Required work: Retype every entry below without any change.

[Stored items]

┌────────

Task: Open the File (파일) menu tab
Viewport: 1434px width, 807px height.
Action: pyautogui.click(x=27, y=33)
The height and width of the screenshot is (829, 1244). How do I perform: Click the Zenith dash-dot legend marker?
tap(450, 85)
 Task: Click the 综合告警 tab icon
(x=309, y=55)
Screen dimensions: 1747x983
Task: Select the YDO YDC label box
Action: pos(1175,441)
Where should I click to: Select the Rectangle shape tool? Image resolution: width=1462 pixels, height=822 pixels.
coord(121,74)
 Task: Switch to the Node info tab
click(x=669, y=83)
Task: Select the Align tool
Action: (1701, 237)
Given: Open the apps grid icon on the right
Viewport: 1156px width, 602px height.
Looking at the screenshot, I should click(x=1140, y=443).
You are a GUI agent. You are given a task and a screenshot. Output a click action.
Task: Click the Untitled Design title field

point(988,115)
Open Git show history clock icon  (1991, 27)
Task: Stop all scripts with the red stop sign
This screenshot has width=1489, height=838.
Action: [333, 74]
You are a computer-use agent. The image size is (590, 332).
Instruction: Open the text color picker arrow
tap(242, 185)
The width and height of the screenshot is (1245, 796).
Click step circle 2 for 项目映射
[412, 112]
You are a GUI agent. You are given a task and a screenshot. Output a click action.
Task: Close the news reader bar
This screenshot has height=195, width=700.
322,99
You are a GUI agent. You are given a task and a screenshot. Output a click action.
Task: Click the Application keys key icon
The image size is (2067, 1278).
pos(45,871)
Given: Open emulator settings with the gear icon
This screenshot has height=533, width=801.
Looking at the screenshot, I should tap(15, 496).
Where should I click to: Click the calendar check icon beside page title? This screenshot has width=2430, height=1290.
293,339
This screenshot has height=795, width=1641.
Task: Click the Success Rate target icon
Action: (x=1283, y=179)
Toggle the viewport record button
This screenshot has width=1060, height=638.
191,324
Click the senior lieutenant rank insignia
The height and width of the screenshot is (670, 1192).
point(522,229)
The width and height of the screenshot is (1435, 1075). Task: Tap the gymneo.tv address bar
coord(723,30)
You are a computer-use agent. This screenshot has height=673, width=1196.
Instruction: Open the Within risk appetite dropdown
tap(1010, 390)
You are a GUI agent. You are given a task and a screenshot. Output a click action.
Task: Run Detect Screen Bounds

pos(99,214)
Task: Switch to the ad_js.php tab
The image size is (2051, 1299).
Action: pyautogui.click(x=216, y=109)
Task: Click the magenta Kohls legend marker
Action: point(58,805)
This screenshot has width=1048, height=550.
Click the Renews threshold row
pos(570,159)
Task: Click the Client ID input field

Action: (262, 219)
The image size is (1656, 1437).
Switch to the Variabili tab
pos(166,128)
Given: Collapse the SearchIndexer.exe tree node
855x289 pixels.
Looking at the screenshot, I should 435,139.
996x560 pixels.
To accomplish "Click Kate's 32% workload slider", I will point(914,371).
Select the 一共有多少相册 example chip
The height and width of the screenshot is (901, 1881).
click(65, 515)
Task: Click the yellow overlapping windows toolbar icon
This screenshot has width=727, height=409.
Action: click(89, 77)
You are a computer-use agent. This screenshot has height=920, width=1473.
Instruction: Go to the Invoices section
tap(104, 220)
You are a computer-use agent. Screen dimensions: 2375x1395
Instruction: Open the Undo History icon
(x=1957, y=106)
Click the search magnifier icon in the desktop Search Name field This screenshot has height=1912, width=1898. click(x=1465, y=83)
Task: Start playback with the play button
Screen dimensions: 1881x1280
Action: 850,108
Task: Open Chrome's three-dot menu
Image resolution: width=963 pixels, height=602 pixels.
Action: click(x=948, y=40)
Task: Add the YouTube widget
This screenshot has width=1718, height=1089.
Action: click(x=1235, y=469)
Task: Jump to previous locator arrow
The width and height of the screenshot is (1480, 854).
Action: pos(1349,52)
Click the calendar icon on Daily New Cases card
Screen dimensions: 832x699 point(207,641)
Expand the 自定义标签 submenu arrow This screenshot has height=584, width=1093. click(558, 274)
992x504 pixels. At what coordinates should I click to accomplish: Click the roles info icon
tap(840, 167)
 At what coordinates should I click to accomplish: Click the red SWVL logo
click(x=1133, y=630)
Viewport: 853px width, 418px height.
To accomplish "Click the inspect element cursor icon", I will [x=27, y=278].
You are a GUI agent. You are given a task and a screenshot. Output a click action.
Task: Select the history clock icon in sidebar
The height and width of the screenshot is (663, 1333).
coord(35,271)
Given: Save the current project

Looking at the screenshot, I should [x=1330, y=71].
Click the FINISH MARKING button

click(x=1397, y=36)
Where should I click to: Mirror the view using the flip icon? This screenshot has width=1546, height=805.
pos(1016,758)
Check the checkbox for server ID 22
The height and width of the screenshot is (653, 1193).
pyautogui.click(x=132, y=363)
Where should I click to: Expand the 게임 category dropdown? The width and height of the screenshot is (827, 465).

└────────

Your response:
Task: Open the File (파일) menu tab
Viewport: 1434px width, 807px height.
Action: pyautogui.click(x=27, y=33)
The height and width of the screenshot is (829, 1244). How do I perform: Click the Zenith dash-dot legend marker?
tap(450, 85)
 Task: Click the 综合告警 tab icon
(x=309, y=55)
Screen dimensions: 1747x983
Task: Select the YDO YDC label box
Action: pos(1175,441)
Where should I click to: Select the Rectangle shape tool? Image resolution: width=1462 pixels, height=822 pixels.
coord(121,74)
 Task: Switch to the Node info tab
click(x=669, y=83)
Task: Select the Align tool
Action: (1701, 237)
Given: Open the apps grid icon on the right
Viewport: 1156px width, 602px height.
Looking at the screenshot, I should click(x=1140, y=443).
You are a GUI agent. You are given a task and a screenshot. Output a click action.
Task: Click the Untitled Design title field

point(988,115)
Open Git show history clock icon  (1991, 27)
Task: Stop all scripts with the red stop sign
This screenshot has width=1489, height=838.
Action: [333, 74]
You are a computer-use agent. The image size is (590, 332).
Instruction: Open the text color picker arrow
tap(242, 185)
The width and height of the screenshot is (1245, 796).
Click step circle 2 for 项目映射
[412, 112]
You are a GUI agent. You are given a task and a screenshot. Output a click action.
Task: Close the news reader bar
This screenshot has height=195, width=700.
322,99
You are a GUI agent. You are given a task and a screenshot. Output a click action.
Task: Click the Application keys key icon
The image size is (2067, 1278).
pos(45,871)
Given: Open emulator settings with the gear icon
This screenshot has height=533, width=801.
Looking at the screenshot, I should tap(15, 496).
Where should I click to: Click the calendar check icon beside page title? This screenshot has width=2430, height=1290.
293,339
This screenshot has height=795, width=1641.
Task: Click the Success Rate target icon
Action: (x=1283, y=179)
Toggle the viewport record button
This screenshot has width=1060, height=638.
191,324
Click the senior lieutenant rank insignia
The height and width of the screenshot is (670, 1192).
point(522,229)
The width and height of the screenshot is (1435, 1075). Task: Tap the gymneo.tv address bar
coord(723,30)
You are a computer-use agent. This screenshot has height=673, width=1196.
Instruction: Open the Within risk appetite dropdown
tap(1010, 390)
You are a GUI agent. You are given a task and a screenshot. Output a click action.
Task: Run Detect Screen Bounds

pos(99,214)
Task: Switch to the ad_js.php tab
The image size is (2051, 1299).
Action: pyautogui.click(x=216, y=109)
Task: Click the magenta Kohls legend marker
Action: point(58,805)
This screenshot has width=1048, height=550.
Click the Renews threshold row
pos(570,159)
Task: Click the Client ID input field

Action: (262, 219)
The image size is (1656, 1437).
Switch to the Variabili tab
pos(166,128)
Given: Collapse the SearchIndexer.exe tree node
855x289 pixels.
Looking at the screenshot, I should 435,139.
996x560 pixels.
To accomplish "Click Kate's 32% workload slider", I will point(914,371).
Select the 一共有多少相册 example chip
The height and width of the screenshot is (901, 1881).
click(65, 515)
Task: Click the yellow overlapping windows toolbar icon
This screenshot has width=727, height=409.
Action: click(89, 77)
You are a computer-use agent. This screenshot has height=920, width=1473.
Instruction: Go to the Invoices section
tap(104, 220)
You are a computer-use agent. Screen dimensions: 2375x1395
Instruction: Open the Undo History icon
(x=1957, y=106)
Click the search magnifier icon in the desktop Search Name field This screenshot has height=1912, width=1898. click(x=1465, y=83)
Task: Start playback with the play button
Screen dimensions: 1881x1280
Action: 850,108
Task: Open Chrome's three-dot menu
Image resolution: width=963 pixels, height=602 pixels.
Action: click(x=948, y=40)
Task: Add the YouTube widget
This screenshot has width=1718, height=1089.
Action: click(x=1235, y=469)
Task: Jump to previous locator arrow
The width and height of the screenshot is (1480, 854).
Action: pos(1349,52)
Click the calendar icon on Daily New Cases card
Screen dimensions: 832x699 point(207,641)
Expand the 自定义标签 submenu arrow This screenshot has height=584, width=1093. click(558, 274)
992x504 pixels. At what coordinates should I click to accomplish: Click the roles info icon
tap(840, 167)
 At what coordinates should I click to accomplish: Click the red SWVL logo
click(x=1133, y=630)
Viewport: 853px width, 418px height.
To accomplish "Click the inspect element cursor icon", I will [x=27, y=278].
You are a GUI agent. You are given a task and a screenshot. Output a click action.
Task: Select the history clock icon in sidebar
The height and width of the screenshot is (663, 1333).
coord(35,271)
Given: Save the current project

Looking at the screenshot, I should [x=1330, y=71].
Click the FINISH MARKING button

click(x=1397, y=36)
Where should I click to: Mirror the view using the flip icon? This screenshot has width=1546, height=805.
pos(1016,758)
Check the checkbox for server ID 22
The height and width of the screenshot is (653, 1193).
pyautogui.click(x=132, y=363)
Where should I click to: Expand the 게임 category dropdown? The width and height of the screenshot is (827, 465).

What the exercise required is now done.